Kasım
sayımız çıktı

‘Oldukça’ sözcüğü ‘çok’ değil ‘yetecek kadar’ anlamında…

GÖRECELİK BELİRTİRKEN, AŞIRILIK İFADE ETMEYE BAŞLADI!

“Oldukça” sözcüğü, “olabildiğince, yetecek kadar, epey, hayli” anlamlarında kullanılması gerekirken; çoğu zaman yanlış bir biçimde “aşırı, abartılı, adamakıllı, çok” için kullanılıyor. Radyo-TV kanallarında “oldukça akıllı, oldukça lezzetli, oldukça şık” kullanımları öylesine çoğaldı ki, “oldukça akıllı” diye nitelendirilen birinin bir deha olduğu kastediliyor!

Her zaman saygıyla andı­ğımız Kenan Onuk (öl. 2005), spor yayıncılığın­da örnek insan diye gösterebile­ceğimiz isimlerin başında gelir. Seslendirdiği spor haberlerinde ve tercüme edilen belgesel me­tinlerindeki dile özen göstermiş­tir. Ekibinde çalışan ve öğrencisi olan dostlarımızla anılarımızı tazelerken, onun Türkçe konu­sundaki duyarlılığını birbirimize hatırlatırız.

“Oldukça” sözcüğü, “olabildi­ğince, yetecek kadar, epey, hayli” anlamlarında kullanılması ge­rekirken; çoğu zaman yanlış bir biçimde “aşırı, abartılı, adamakıl­lı, çok” için kullanılıyor. Özellikle radyo ve televizyon kanallarında “oldukça akıllı, oldukça lezzetli, oldukça şık” vb. kullanımlar öy­lesine çoğaldı ki örneğin “oldukça akıllı” diye nitelendirilen birinin “kabul edilebilir” bir seviyede değil de, “aşırı, abartılı, çok” akıllı olduğu kastediliyor!

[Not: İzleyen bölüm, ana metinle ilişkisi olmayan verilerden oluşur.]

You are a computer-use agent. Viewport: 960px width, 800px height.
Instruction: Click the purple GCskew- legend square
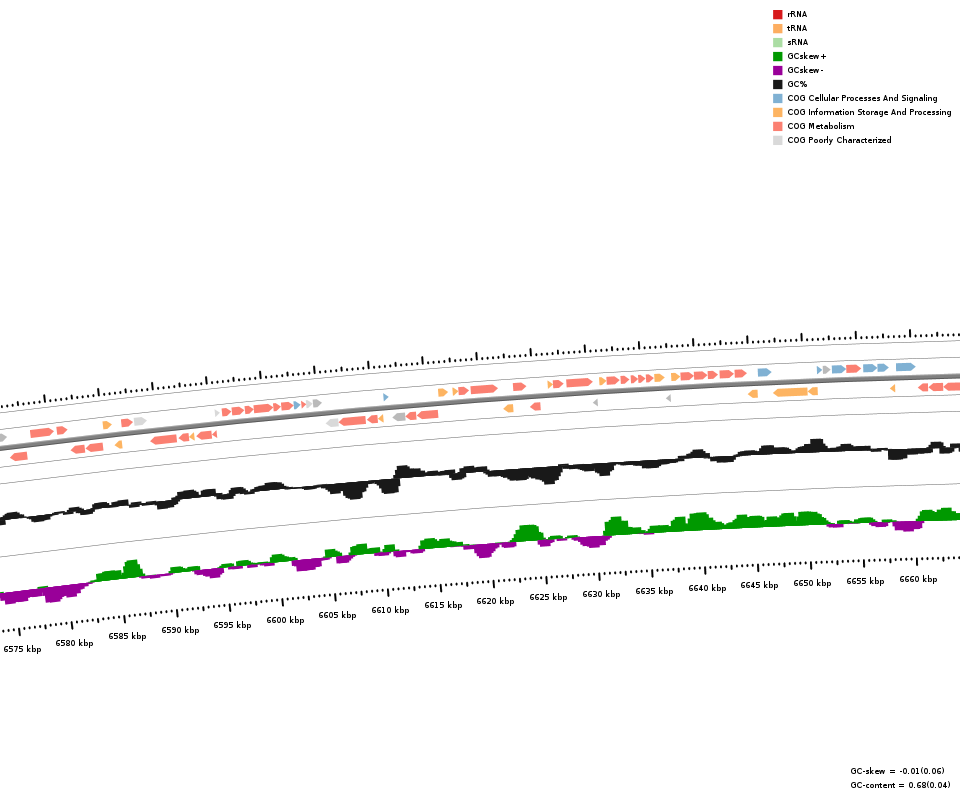tap(777, 70)
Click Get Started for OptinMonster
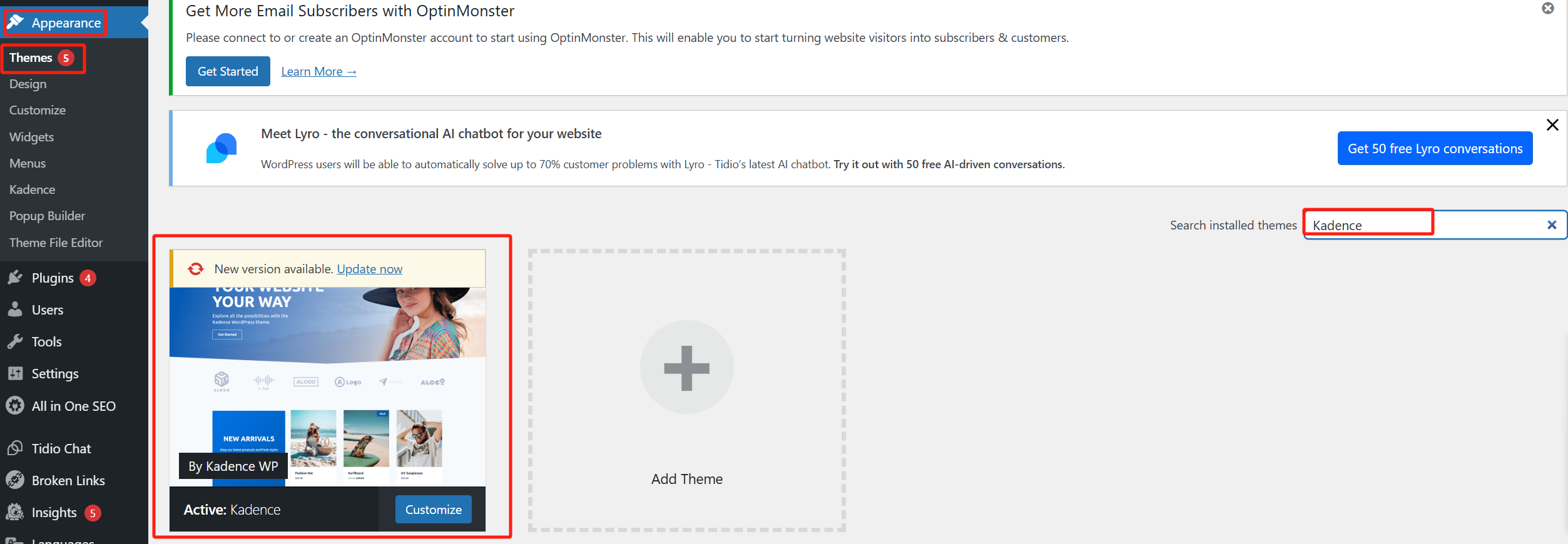The height and width of the screenshot is (544, 1568). 227,71
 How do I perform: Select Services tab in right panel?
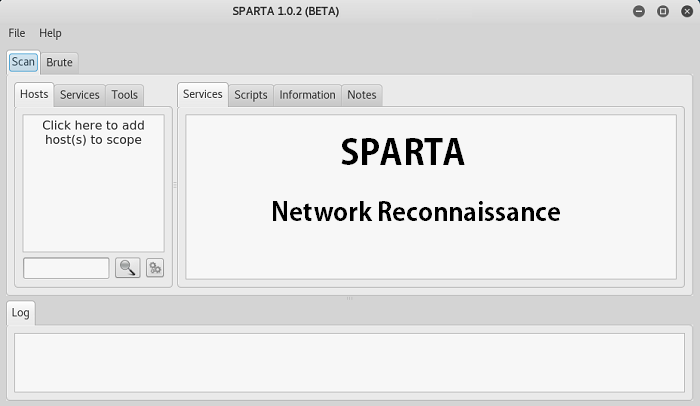203,94
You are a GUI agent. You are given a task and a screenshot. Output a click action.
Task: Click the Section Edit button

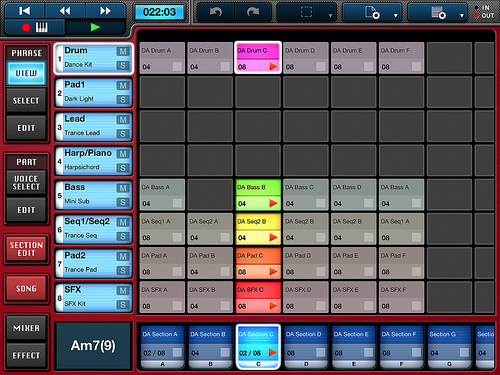pos(26,249)
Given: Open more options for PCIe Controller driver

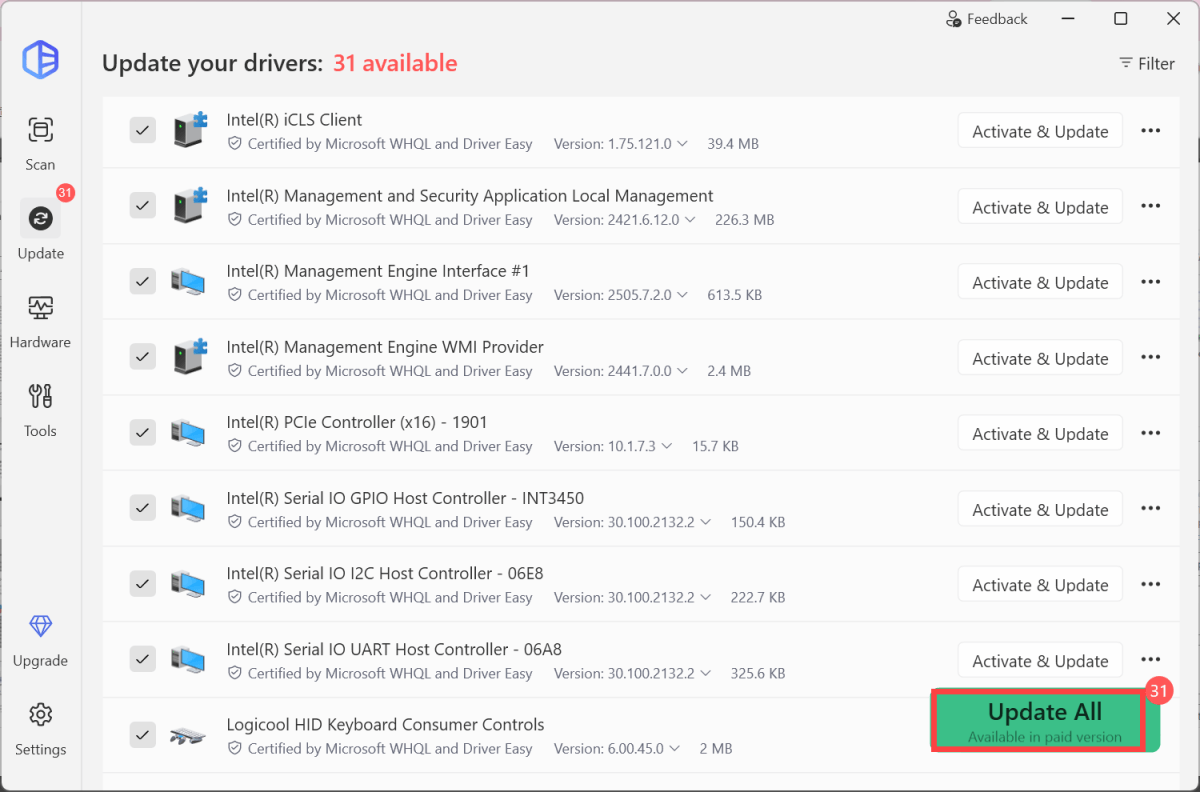Looking at the screenshot, I should [x=1150, y=434].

Yıllar önce bir meteoroloji bül­teninde sunucu, “… hava yoğunlu­ğu mükemmel” diyeceği yerde “… hava yoğunluğu oldukça mü­kemmel” demişti. Oysa “oldukça” belirteci, olabildiğince, yetecek kadar, epey anlamındadır. Örne­ğin, “Oldukça geniş olan salon, adamakıllı kalabalıktı.” Birbirine karıştırılan “fazlasıyla” sözcüğü ise olağandan, gerekenden çok, pek çok, ziyadesiyle anlamına gelir. Örneğin, “İçerisi, dışarıdan farklı olarak fazlasıyla sessizdi.” cümlesinde olduğu gibi.

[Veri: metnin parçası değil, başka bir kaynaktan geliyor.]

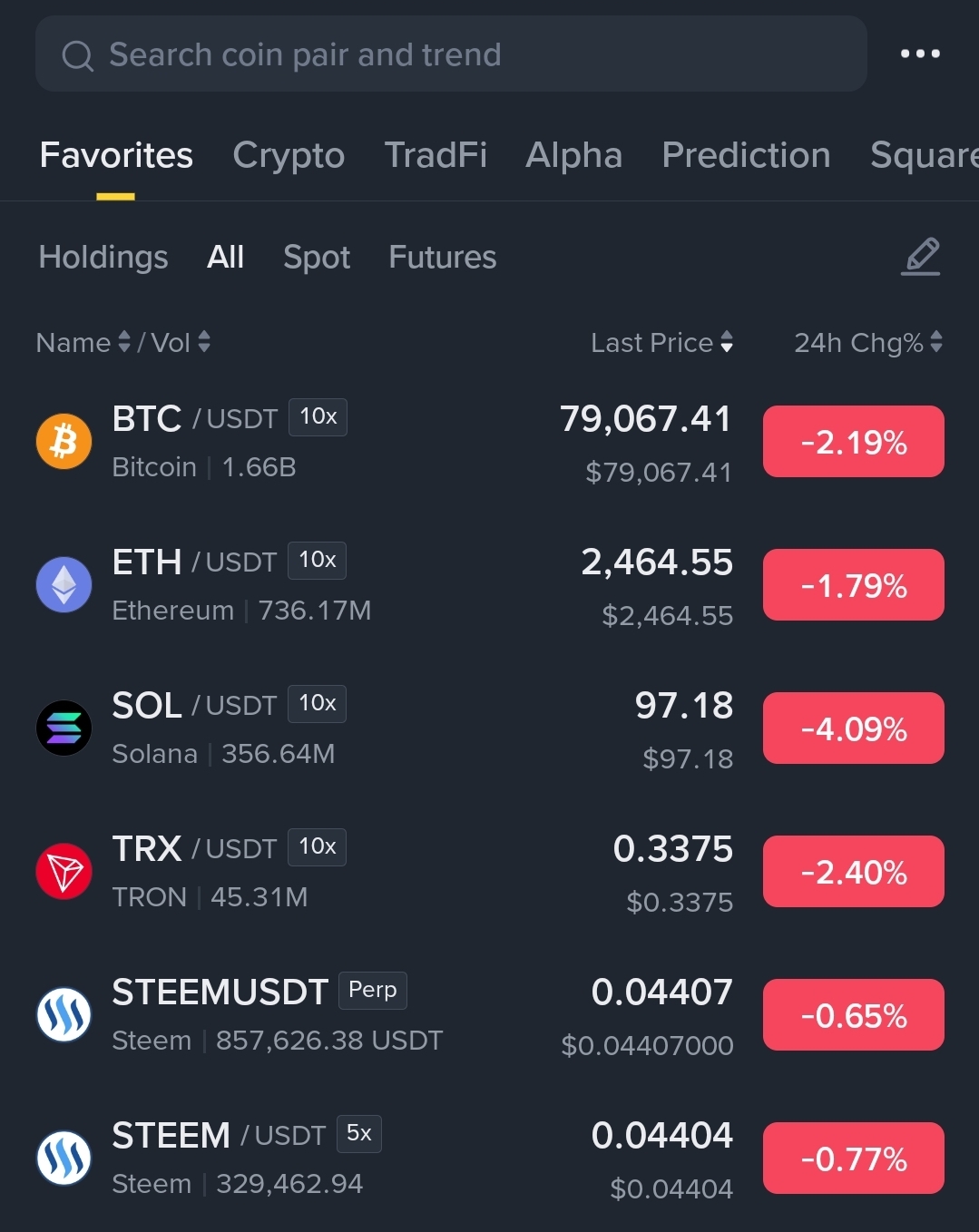Focus the search coin pair field
Viewport: 979px width, 1232px height.
[451, 54]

“Oldukça” sözcüğü, ol-mak’tan isim-fiil ve eşitlik eklerinin kalıp­laşmasıyla türemiştir. Eşitlik hâli eklerinin (-ca, -ce, -ça, -çe) asıl görevi, gibilik, benzerlik ifade et­mektir. Akıllıca, insanca, çocuk­ça, büyükçe, anca, boyunca, yo­lunca, bunca, ardınca vb. Bu ekler “görelik” anlamı katar: “Sence bu doğru mu?” Yine bu ekler “birliktelik, beraberlik”anlamı da katabilir: “Sınıfça müzeye gittik.” Miktarları vurgulamak için çoğul eki ile birlikte yine bu ekler kul­lanılır: “Annem bu kütüphanede yıllarca çalıştı.”, “Onlarca şehir gezdim.” Bu ekler sayı adlarına gelince çokluk bildirir: “Yüzlerce kilometre yol yaptım.” Sonuç ola­rak bu ekler, “aşırılık, abartı” gibi bir anlam taşımıyor. Ancak kitle iletişim araçlarındaki kullanım yaygınlığına baktığımızda “ol­dukça” sözcüğüne maalesef böyle bir anlam da yüklemek zorunda kalacakmışız gibi görünüyor!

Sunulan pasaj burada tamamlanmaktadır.